(Required action):
Beginning with the first entry, print all the records exactly.

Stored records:
========================

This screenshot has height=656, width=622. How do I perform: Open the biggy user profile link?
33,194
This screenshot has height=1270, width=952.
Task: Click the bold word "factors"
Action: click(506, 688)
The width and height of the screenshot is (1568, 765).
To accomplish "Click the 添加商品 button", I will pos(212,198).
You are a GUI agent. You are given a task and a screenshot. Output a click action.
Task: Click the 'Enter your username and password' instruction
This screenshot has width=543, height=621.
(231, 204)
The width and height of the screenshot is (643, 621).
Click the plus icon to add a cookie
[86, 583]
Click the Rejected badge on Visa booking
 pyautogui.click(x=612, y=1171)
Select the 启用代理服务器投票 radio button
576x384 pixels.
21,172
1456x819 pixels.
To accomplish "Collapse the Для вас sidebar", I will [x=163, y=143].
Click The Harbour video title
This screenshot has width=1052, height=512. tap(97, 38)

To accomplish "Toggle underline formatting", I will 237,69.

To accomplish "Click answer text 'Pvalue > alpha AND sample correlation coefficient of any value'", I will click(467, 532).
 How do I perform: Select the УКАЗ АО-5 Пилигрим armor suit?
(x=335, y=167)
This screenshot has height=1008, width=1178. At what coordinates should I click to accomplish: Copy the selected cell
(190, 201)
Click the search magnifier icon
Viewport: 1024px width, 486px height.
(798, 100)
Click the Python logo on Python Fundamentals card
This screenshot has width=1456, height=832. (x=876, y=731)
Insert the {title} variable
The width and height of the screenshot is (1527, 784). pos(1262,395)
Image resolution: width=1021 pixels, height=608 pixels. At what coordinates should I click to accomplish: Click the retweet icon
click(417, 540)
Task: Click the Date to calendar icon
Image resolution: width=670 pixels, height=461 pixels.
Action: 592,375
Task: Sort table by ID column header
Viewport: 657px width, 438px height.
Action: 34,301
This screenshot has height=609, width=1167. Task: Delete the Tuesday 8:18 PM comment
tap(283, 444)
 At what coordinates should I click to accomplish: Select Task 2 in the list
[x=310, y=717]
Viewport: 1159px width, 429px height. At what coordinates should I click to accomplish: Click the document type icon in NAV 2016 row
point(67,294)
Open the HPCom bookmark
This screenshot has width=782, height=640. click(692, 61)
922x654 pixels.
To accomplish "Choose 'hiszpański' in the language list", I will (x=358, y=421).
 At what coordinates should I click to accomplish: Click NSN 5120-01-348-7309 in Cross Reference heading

========================

(Exercise output):
This screenshot has height=656, width=622. How do I perform: Open the biggy user profile link?
33,194
This screenshot has height=1270, width=952.
Task: Click the bold word "factors"
Action: click(506, 688)
The width and height of the screenshot is (1568, 765).
To accomplish "Click the 添加商品 button", I will pos(212,198).
You are a GUI agent. You are given a task and a screenshot. Output a click action.
Task: Click the 'Enter your username and password' instruction
This screenshot has width=543, height=621.
(231, 204)
The width and height of the screenshot is (643, 621).
Click the plus icon to add a cookie
[86, 583]
Click the Rejected badge on Visa booking
 pyautogui.click(x=612, y=1171)
Select the 启用代理服务器投票 radio button
576x384 pixels.
21,172
1456x819 pixels.
To accomplish "Collapse the Для вас sidebar", I will [x=163, y=143].
Click The Harbour video title
This screenshot has width=1052, height=512. tap(97, 38)

To accomplish "Toggle underline formatting", I will 237,69.

To accomplish "Click answer text 'Pvalue > alpha AND sample correlation coefficient of any value'", I will click(467, 532).
 How do I perform: Select the УКАЗ АО-5 Пилигрим armor suit?
(x=335, y=167)
This screenshot has height=1008, width=1178. At what coordinates should I click to accomplish: Copy the selected cell
(190, 201)
Click the search magnifier icon
Viewport: 1024px width, 486px height.
(798, 100)
Click the Python logo on Python Fundamentals card
This screenshot has width=1456, height=832. (x=876, y=731)
Insert the {title} variable
The width and height of the screenshot is (1527, 784). pos(1262,395)
Image resolution: width=1021 pixels, height=608 pixels. At what coordinates should I click to accomplish: Click the retweet icon
click(417, 540)
Task: Click the Date to calendar icon
Image resolution: width=670 pixels, height=461 pixels.
Action: 592,375
Task: Sort table by ID column header
Viewport: 657px width, 438px height.
Action: 34,301
This screenshot has height=609, width=1167. Task: Delete the Tuesday 8:18 PM comment
tap(283, 444)
 At what coordinates should I click to accomplish: Select Task 2 in the list
[x=310, y=717]
Viewport: 1159px width, 429px height. At what coordinates should I click to accomplish: Click the document type icon in NAV 2016 row
point(67,294)
Open the HPCom bookmark
This screenshot has width=782, height=640. click(692, 61)
922x654 pixels.
To accomplish "Choose 'hiszpański' in the language list", I will (x=358, y=421).
 At what coordinates should I click to accomplish: Click NSN 5120-01-348-7309 in Cross Reference heading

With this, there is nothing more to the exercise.